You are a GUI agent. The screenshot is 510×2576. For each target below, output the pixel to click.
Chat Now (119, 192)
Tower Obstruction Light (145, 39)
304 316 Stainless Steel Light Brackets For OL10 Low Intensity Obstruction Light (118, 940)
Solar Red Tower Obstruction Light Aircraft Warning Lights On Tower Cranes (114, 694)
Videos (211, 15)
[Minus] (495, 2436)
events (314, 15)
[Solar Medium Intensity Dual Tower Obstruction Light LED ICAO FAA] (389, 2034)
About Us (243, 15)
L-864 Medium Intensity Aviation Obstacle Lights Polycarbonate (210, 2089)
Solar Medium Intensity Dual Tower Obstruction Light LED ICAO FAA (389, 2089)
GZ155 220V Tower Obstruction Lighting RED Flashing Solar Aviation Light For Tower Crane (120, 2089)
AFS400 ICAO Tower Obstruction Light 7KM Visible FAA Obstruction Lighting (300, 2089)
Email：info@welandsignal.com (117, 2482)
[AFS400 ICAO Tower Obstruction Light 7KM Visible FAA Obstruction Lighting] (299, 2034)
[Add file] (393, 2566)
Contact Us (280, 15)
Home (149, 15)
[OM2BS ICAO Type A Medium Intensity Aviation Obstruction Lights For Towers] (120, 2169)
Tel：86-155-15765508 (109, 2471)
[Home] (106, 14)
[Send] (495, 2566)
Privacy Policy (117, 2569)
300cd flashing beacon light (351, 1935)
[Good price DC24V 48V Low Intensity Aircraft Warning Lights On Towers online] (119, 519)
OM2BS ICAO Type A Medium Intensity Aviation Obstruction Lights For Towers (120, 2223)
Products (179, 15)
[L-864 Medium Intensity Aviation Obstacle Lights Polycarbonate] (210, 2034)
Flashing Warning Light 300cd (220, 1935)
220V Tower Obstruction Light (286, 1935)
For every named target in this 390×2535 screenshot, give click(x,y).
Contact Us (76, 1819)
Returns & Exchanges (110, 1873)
· · · · ·
TASK INSTRUCTIONS: Above are the records. Print exactly, and only, the lines from the line with "Privacy Policy (117, 2569)" to the line with "220V Tower Obstruction Light (286, 1935)", both inclusive.

RESPONSE FOR THIS EXERCISE:
Privacy Policy (117, 2569)
300cd flashing beacon light (351, 1935)
[Good price DC24V 48V Low Intensity Aircraft Warning Lights On Towers online] (119, 519)
OM2BS ICAO Type A Medium Intensity Aviation Obstruction Lights For Towers (120, 2223)
Products (179, 15)
[L-864 Medium Intensity Aviation Obstacle Lights Polycarbonate] (210, 2034)
Flashing Warning Light 300cd (220, 1935)
220V Tower Obstruction Light (286, 1935)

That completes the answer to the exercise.